Semantics just means that they have a meaning or purpose, and is important from the point of view that a page of markup holds just the content and content described by the tags used e.g. a list of items is placed in a ul or ol element a heading is written in a heading tag and a correct logical set of headings flows through the document (you cant sensibly have a primary heading h1 coming after an h2)

It is important to grasp the point that CSS is just styling and as such can be regarded as optional, you do not need to use any CSS. A page of markup will be parsed and displayed with it's default styling to allow the elements to make visual sense it needs nothing else and in this sense we have to understand that the markup is all that actually matters.

When you start to layout a page it is the semantic structure that you must think of first and that actually dictates how a page is formed do you have a header graphic, then a title to the page, a list of links, a block of paragraph text, some footer information these are the primary considerations, once you have determined the content and how it needs to be marked up you can then proceed to apply styling to 'present' that content in a visually appealing manner.

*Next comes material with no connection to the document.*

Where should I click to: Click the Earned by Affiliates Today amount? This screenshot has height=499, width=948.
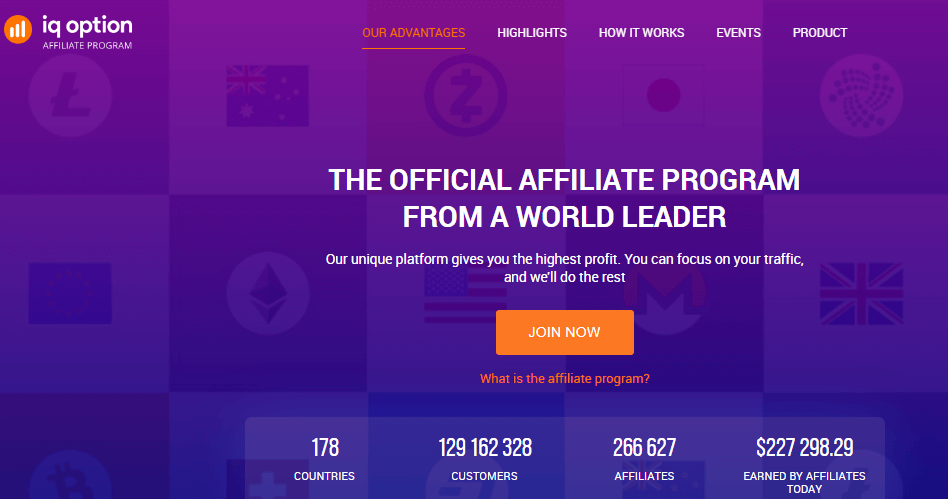tap(804, 448)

As regards html placing things on the page, the order you write markup is the order it is displayed, there is a natural flow down through the page and a stacking context arrived at as though laying cards down on a table the first is to the bottom of the stack with the last on the top. Always view html markup without any styling applied ,in it's raw state, as this demonstrates the natural order that the elements are running in as set by you, of course CSS allows us the power to alter this perceived visual order through positioning properties but only in terms of screen presentation.

Regarding the border , borders have widths adding one to that layout may mean that you exceed the overall width of the parent IE is very badly behaved with CSS properties and doesn't follow many of the proscribed rules it's meant to, check the widths you have if fixed px and remember that the overall width of an element is made up of it's specified width plus it's padding width and border width (or height).

Hugo.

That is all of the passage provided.